What is required:
Wherever the string "will" occurs in a line of these records, report that line.

Exercise material:
++++++++++

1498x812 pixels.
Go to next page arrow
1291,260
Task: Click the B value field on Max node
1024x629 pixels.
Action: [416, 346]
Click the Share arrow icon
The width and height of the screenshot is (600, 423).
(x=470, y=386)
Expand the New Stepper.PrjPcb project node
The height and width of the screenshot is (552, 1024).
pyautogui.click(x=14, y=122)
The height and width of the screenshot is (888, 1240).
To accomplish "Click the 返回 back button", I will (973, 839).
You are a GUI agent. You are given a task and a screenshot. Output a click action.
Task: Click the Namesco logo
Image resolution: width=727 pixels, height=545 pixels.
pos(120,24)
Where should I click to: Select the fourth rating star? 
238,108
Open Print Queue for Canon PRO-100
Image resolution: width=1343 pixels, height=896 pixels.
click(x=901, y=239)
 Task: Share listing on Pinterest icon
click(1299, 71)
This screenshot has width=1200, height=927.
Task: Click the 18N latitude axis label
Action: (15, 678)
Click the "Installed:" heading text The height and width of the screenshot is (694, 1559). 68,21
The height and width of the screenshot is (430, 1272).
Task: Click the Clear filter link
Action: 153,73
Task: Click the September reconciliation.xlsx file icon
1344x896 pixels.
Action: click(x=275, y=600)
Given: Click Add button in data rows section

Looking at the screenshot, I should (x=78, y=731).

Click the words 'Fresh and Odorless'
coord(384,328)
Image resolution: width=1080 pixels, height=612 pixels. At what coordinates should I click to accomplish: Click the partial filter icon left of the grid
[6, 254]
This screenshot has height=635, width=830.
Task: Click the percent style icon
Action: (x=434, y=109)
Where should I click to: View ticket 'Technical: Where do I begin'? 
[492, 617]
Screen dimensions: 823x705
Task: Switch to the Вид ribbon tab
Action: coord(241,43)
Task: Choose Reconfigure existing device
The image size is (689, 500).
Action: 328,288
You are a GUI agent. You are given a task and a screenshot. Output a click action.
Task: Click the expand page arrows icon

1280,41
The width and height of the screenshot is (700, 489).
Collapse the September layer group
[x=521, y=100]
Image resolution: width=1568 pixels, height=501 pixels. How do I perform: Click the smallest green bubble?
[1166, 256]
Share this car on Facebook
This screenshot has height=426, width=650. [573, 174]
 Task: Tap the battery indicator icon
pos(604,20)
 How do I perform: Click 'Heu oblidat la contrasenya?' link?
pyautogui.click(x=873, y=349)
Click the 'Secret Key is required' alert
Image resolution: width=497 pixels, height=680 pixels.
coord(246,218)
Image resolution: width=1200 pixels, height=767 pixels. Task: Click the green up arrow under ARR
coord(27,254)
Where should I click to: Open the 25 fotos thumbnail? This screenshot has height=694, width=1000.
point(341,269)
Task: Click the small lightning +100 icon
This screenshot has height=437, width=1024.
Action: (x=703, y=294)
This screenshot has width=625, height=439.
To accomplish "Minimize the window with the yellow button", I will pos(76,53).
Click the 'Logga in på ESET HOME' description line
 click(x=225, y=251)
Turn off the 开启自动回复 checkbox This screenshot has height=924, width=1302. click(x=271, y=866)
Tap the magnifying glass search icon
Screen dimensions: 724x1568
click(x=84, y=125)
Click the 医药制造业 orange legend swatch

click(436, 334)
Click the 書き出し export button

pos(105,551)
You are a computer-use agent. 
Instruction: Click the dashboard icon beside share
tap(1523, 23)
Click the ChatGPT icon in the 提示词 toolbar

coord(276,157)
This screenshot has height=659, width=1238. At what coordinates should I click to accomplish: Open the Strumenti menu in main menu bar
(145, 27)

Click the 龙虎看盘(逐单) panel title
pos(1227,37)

++++++++++

Output for this task:
To accomplish "Click the 返回 back button", I will (973, 839).
To accomplish "Minimize the window with the yellow button", I will pos(76,53).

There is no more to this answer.